◆ **TASK DETAILS**
Can you reproduce word for word the lines starting at the one that contains "952x1256 pixels. Task: Click" and stopping after the one that contains "Switch to the Apps", including both of those lines?

◆ **SOURCE MATERIAL**

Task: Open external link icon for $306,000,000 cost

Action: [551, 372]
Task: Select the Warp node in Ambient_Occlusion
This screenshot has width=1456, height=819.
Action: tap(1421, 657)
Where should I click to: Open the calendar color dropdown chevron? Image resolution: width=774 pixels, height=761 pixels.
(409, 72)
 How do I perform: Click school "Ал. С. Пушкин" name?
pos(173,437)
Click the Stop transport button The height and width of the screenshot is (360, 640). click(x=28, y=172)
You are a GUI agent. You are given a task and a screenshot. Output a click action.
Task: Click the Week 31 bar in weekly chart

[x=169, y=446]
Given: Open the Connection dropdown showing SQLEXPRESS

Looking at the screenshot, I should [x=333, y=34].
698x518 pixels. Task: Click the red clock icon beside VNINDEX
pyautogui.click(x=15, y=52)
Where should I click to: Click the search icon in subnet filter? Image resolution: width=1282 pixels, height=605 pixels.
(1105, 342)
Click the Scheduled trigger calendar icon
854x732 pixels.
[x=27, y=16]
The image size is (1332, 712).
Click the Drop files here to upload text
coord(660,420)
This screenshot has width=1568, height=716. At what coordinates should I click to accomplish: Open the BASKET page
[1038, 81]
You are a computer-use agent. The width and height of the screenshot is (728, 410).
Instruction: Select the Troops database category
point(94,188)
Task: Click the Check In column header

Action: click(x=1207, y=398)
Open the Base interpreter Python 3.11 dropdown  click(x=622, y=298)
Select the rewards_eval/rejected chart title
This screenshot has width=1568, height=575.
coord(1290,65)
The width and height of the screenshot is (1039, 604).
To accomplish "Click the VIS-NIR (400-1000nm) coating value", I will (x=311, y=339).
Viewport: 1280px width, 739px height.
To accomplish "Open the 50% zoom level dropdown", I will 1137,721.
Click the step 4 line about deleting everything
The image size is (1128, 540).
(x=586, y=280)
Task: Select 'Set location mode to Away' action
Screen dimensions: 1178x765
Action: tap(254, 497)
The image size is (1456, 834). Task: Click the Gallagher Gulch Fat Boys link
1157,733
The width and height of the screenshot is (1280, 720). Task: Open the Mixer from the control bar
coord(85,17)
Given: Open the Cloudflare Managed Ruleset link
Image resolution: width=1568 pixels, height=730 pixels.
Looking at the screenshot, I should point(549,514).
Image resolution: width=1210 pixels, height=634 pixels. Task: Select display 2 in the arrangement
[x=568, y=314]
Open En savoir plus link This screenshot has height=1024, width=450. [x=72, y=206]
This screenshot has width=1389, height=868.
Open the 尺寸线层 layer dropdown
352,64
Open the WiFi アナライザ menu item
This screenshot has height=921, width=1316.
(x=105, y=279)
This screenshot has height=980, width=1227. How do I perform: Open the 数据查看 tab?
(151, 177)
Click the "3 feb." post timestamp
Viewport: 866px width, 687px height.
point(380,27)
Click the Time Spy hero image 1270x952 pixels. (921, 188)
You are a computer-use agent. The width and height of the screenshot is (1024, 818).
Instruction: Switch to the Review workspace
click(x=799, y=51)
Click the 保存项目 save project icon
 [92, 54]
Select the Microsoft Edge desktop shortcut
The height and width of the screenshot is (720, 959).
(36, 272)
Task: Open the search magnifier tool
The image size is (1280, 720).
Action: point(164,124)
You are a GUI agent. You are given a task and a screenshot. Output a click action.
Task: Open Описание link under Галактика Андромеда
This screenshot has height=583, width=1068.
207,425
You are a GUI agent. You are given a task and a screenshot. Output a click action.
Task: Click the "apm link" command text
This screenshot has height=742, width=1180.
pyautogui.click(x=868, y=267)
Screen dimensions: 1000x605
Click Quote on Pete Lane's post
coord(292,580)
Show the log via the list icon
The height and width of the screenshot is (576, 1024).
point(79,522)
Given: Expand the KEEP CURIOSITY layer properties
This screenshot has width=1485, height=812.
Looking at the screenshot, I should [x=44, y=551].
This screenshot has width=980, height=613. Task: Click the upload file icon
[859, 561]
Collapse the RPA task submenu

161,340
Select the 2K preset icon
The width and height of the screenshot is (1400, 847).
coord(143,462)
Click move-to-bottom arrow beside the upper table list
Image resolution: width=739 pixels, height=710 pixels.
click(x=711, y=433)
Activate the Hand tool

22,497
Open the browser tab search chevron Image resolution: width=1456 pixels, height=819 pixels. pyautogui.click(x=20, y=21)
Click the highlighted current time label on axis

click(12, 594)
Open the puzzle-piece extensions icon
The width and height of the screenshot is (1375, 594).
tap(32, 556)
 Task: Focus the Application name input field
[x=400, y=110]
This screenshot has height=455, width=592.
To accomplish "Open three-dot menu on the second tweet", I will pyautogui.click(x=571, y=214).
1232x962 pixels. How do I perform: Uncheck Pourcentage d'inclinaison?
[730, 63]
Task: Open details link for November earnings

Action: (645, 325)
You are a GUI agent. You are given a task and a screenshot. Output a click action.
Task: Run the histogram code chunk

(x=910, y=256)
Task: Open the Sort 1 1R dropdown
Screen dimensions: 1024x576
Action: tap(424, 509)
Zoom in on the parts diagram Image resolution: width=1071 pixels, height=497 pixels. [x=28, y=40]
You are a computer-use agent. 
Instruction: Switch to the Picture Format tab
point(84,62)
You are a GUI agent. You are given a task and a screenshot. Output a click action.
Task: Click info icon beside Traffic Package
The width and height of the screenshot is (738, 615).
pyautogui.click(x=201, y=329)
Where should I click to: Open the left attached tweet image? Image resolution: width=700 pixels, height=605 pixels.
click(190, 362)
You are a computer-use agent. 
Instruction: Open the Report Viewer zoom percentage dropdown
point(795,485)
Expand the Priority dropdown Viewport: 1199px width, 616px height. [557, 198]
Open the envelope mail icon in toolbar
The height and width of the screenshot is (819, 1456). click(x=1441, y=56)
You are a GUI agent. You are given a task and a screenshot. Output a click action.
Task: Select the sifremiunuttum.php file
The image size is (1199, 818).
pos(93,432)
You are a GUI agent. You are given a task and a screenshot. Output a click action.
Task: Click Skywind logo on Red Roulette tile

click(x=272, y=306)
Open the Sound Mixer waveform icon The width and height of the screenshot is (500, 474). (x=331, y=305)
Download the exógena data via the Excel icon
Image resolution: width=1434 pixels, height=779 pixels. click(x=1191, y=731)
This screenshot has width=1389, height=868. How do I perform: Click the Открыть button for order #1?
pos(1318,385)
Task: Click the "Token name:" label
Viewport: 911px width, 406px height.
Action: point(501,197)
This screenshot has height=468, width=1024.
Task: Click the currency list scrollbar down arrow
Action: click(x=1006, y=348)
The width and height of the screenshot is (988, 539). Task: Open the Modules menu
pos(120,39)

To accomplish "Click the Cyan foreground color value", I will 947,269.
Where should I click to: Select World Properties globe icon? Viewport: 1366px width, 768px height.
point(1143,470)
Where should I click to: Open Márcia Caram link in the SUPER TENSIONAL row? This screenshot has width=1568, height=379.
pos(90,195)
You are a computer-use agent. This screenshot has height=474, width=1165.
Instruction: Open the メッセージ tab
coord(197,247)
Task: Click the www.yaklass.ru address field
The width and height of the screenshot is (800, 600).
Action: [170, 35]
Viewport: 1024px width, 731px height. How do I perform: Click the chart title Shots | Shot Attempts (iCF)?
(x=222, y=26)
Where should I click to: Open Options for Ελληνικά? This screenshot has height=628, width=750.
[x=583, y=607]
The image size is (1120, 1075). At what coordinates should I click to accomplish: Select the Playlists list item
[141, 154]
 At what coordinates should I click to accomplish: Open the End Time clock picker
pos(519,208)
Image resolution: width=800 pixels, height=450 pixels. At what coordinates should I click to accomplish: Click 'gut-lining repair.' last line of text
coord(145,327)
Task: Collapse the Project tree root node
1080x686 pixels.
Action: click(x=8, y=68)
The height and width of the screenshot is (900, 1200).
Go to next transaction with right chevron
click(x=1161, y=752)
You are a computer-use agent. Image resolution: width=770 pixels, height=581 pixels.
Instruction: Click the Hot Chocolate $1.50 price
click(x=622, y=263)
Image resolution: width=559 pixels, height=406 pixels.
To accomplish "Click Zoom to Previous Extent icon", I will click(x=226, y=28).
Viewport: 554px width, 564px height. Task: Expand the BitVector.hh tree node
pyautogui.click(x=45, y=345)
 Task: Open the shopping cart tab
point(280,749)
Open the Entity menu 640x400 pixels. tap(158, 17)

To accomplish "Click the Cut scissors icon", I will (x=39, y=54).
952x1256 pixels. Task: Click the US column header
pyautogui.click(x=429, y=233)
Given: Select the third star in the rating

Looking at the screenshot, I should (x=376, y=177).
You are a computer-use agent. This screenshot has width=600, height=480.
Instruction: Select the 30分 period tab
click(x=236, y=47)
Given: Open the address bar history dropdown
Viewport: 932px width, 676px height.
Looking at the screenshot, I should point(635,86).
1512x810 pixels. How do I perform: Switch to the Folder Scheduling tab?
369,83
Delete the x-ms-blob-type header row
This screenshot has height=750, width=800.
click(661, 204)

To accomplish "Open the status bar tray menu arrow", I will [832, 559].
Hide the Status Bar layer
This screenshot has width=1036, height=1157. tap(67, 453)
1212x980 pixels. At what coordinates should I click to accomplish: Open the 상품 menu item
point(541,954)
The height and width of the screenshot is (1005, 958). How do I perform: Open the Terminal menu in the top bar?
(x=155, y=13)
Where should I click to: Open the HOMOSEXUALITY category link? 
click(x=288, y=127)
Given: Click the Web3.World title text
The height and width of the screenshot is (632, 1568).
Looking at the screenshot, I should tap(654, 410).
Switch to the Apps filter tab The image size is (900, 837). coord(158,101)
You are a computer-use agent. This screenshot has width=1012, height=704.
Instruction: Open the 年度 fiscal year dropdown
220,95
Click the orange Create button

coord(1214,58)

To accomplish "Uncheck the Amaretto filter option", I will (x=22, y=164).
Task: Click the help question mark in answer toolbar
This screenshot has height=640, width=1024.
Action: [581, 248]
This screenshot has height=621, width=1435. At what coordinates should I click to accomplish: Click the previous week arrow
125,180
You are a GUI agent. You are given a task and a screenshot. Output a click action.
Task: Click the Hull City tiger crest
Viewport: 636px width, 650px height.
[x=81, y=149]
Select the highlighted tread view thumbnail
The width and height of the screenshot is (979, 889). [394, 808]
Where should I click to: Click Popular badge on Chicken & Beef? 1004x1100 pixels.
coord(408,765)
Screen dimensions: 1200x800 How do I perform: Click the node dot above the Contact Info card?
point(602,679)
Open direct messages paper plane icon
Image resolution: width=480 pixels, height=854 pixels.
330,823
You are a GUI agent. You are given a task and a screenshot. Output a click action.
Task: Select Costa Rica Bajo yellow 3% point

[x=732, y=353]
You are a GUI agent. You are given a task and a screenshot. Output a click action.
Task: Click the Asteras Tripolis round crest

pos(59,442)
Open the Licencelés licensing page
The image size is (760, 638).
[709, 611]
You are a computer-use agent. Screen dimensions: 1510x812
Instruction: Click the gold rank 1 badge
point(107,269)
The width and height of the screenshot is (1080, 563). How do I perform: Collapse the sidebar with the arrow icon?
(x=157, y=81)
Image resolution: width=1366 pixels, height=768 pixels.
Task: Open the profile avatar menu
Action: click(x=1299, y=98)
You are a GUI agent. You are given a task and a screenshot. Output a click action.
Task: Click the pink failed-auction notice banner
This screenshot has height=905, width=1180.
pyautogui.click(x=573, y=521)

◆ **OUTPUT**
952x1256 pixels. Task: Click the US column header
pyautogui.click(x=429, y=233)
Given: Select the third star in the rating

Looking at the screenshot, I should (x=376, y=177).
You are a computer-use agent. This screenshot has width=600, height=480.
Instruction: Select the 30分 period tab
click(x=236, y=47)
Given: Open the address bar history dropdown
Viewport: 932px width, 676px height.
Looking at the screenshot, I should point(635,86).
1512x810 pixels. How do I perform: Switch to the Folder Scheduling tab?
369,83
Delete the x-ms-blob-type header row
This screenshot has height=750, width=800.
click(661, 204)

To accomplish "Open the status bar tray menu arrow", I will [832, 559].
Hide the Status Bar layer
This screenshot has width=1036, height=1157. tap(67, 453)
1212x980 pixels. At what coordinates should I click to accomplish: Open the 상품 menu item
point(541,954)
The height and width of the screenshot is (1005, 958). How do I perform: Open the Terminal menu in the top bar?
(x=155, y=13)
Where should I click to: Open the HOMOSEXUALITY category link? 
click(x=288, y=127)
Given: Click the Web3.World title text
The height and width of the screenshot is (632, 1568).
Looking at the screenshot, I should tap(654, 410).
Switch to the Apps filter tab The image size is (900, 837). coord(158,101)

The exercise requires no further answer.